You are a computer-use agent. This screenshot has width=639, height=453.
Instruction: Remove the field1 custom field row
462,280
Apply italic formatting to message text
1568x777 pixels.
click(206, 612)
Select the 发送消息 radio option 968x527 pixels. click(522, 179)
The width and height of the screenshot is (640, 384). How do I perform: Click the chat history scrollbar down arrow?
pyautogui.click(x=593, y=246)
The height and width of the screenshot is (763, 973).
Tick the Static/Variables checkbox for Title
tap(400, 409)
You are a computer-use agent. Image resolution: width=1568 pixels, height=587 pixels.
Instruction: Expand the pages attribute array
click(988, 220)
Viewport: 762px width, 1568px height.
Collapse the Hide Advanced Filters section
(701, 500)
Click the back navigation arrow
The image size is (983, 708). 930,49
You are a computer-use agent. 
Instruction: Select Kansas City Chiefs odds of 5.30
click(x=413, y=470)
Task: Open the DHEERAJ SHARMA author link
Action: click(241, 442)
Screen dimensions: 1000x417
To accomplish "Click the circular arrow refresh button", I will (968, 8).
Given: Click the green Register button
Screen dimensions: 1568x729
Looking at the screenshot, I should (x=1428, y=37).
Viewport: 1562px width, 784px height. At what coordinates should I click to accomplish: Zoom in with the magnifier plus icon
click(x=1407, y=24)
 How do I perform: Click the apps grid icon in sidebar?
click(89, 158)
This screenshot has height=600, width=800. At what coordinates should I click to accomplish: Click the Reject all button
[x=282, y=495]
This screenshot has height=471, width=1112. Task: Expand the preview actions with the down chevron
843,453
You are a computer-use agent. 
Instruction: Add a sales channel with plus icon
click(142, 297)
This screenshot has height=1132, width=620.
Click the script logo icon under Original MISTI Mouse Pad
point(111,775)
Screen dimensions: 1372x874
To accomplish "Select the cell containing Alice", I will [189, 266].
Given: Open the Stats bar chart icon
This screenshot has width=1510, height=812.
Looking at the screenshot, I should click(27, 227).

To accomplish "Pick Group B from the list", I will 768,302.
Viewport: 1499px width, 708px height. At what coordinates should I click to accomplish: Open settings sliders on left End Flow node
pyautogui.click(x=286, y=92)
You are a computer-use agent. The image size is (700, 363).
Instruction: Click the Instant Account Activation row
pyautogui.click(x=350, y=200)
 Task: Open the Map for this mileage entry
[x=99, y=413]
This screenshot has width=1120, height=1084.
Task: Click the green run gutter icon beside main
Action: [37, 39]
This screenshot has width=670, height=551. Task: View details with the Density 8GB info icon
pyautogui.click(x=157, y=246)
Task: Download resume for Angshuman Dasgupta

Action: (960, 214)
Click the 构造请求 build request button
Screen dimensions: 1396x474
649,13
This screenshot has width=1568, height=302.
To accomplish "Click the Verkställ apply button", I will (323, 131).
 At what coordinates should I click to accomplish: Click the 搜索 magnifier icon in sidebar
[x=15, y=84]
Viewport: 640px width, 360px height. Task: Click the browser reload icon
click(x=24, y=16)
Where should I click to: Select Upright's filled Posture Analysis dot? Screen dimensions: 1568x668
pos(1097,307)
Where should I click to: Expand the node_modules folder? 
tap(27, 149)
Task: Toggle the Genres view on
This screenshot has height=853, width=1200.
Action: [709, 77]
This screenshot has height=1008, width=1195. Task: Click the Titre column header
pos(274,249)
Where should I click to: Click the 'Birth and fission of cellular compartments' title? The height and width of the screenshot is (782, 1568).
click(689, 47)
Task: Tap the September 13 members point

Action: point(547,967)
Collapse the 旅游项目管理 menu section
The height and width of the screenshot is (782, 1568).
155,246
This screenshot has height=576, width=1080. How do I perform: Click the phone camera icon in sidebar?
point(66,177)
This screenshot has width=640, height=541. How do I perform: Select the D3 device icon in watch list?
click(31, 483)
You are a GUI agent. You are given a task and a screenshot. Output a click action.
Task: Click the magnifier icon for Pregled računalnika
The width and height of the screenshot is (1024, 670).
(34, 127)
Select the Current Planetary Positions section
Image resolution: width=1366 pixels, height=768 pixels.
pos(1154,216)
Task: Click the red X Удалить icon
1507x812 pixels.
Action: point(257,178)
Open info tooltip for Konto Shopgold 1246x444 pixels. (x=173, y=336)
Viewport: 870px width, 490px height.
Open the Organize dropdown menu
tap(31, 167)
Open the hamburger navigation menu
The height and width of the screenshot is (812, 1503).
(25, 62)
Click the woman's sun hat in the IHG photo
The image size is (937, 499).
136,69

=-=-=

▶ [Work instructions]
Once you have checked the entries above, say how many lines include the word "computer", and nothing beyond the number.

▶ [Written solution]
5